[Source]

"""

Similar guarantees lie behind the new dream of the Falklands becoming the Dubai of the South Atlantic. Oil and gas have been found under Falklands territorial waters, enough – according to exploration done in the past two years – to make its exploitation, possibly, commercially viable. According to the constitution of the Falklanders, the natural resources belong to the islanders and to no one else – not even to Britain, the sovereign power.

Big companies from the United Kingdom, the United States and Italy have claimed stakes in it, but the right to drill and sell the oil would generate tax revenue that would increase the Falklands' budget fourfold, said Stephen Luxton, who heads the islands' oil department. Though that, he explained, is in the best of cases.

There is no shortage of oil deposits in the world today, the shale oil industry is growing fast, motor vehicles are being adapted to run on new sources of power and extraction andf delivery of oil from the Falklands will be costly. "There is a lot of potential but only potential at this stage," Luxton said. "There is no meaningful financial projection figure yet. We are confident of success but in the end it all depends on the price of oil."

Luxton is a large, confident man who was one of the beneficiaries of the fishing-inspired education boom. Born into a family that first came to the islands in 1864, he clearly revels in being a player in the global oil game, yet he too would not live anywhere else in the world.

"You might say we are isolated: we like being isolated," he said. "We lack choice in restaurants and bars and entertainment: that's not a worry for us." Nor is Argentina a big worry for him. Luxton scorns his neighbour's sovereignty claims. "How long do you have to live somewhere before you have a right to live there?" he asks. "Me, I am fifth generation here. Even if the Argentine view of history is accurate, which it is not, even if they are right in saying they owned the islands and the British took them away from them in 1833, so what? Look at Europe."

Luxton's point was that it would be just as absurd to pretend to redraw the borders of Europe according to where they stood 180 years ago. So, as far as he was concerned, Argentina was more a nuisance today than a cause for concern. "It's like having a yappy dog in the neighbourhood," he said.

Could there be a deal with Argentina on oil? "There would be a lot of economic benefits for both of us if the political situation were different, as there would with fishing."

The political situation was very different until the Argentine president, Cristina Fernández de Kirchner, decided to go on the offensive, increasing the hostility of the rhetoric and taking commercial measures damaging to the tiny Falklands economy. She and her government have described the islanders as "implanted" people, as British "squatters" on Argentine land, causing grave offence among the islanders, who point out that the Kirchner family has been in Argentina less time than most Falkland families have on the islands.

The Kirchner government has also sought to impose mini blockades on cargo vessels and holiday cruisers sailing to the Falklands. These are small measures by any international embargo standards, but they have an instant impact on the Falklands economy, slashing the income from tourism and increasing the price of oranges, bananas and milk at Stanley's general store. The islanders are angrier with Argentina than at any point since the war. The perceived Kirchner 'aggression' was what prompted them to hold a referendum last month in which 99.8 per cent of the voting population, or 1,513 individuals, said 'yes' to persisting with the Falklands status as an 'overseas territory' of Great Britain.

"""

[Collected material]
"""

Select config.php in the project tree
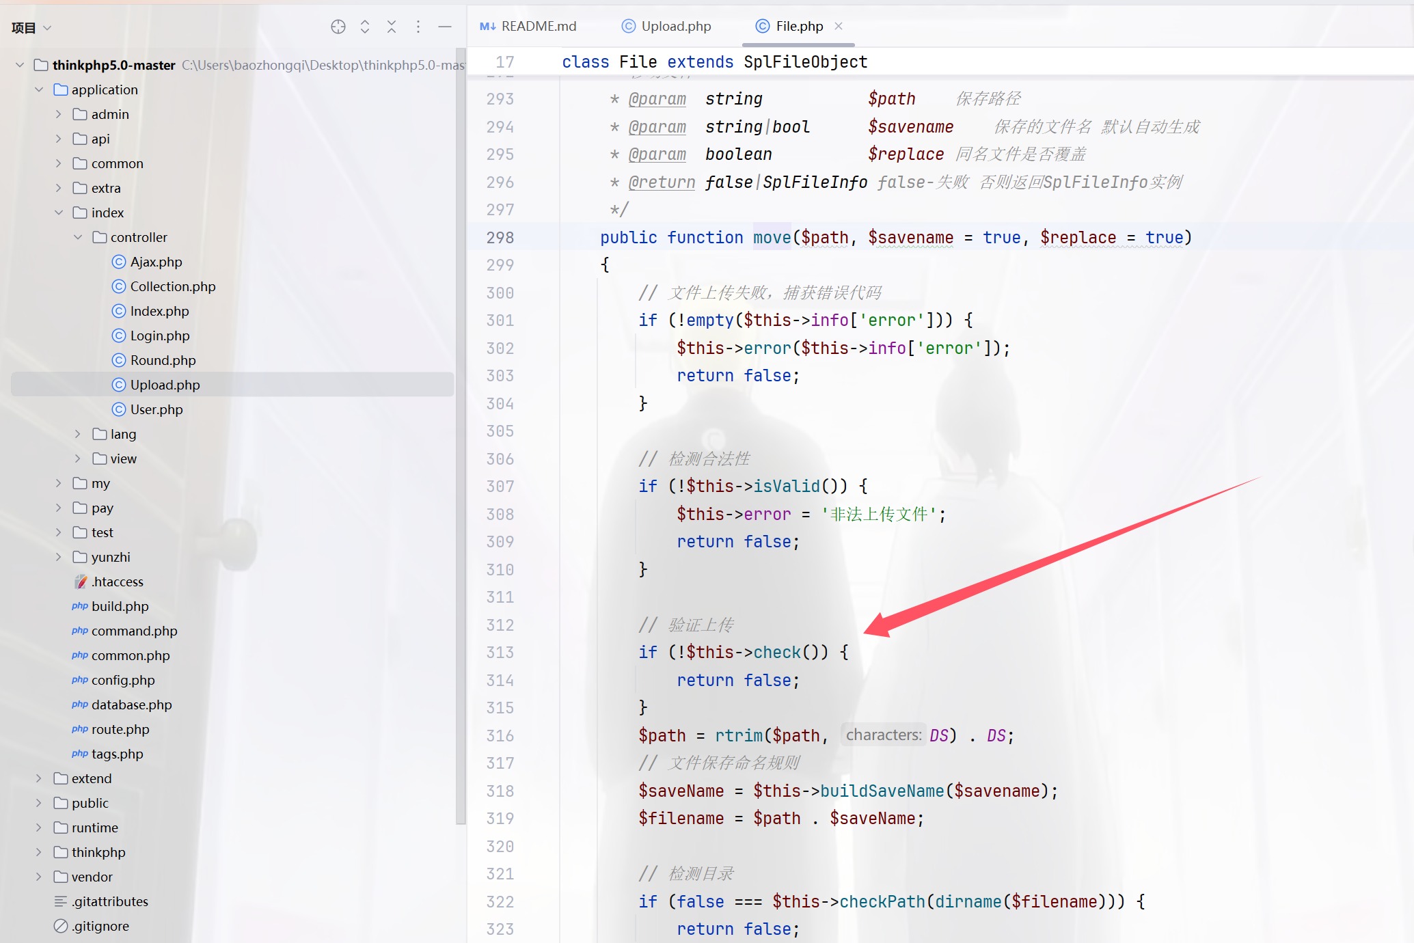The width and height of the screenshot is (1414, 943). (123, 680)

"""

[Task list]
(A) Write out the passage of the Falklands article from "Luxton is a" to "in the world.", word for word.
(B) Sum up the Falklands article in two sentences.

[Worked solutions]
(A)
Luxton is a large, confident man who was one of the beneficiaries of the fishing-inspired education boom. Born into a family that first came to the islands in 1864, he clearly revels in being a player in the global oil game, yet he too would not live anywhere else in the world.

(B) Oil and gas found under Falklands waters could, at best, quadruple the islands' budget through tax revenue, though Stephen Luxton, who heads the islands' oil department, says it all depends on the price of oil. Luxton scorns Argentina's sovereignty claims, and the islanders, angered by the Kirchner government's hostile rhetoric and mini blockades, voted 99.8 percent in a referendum to keep their status as a British overseas territory.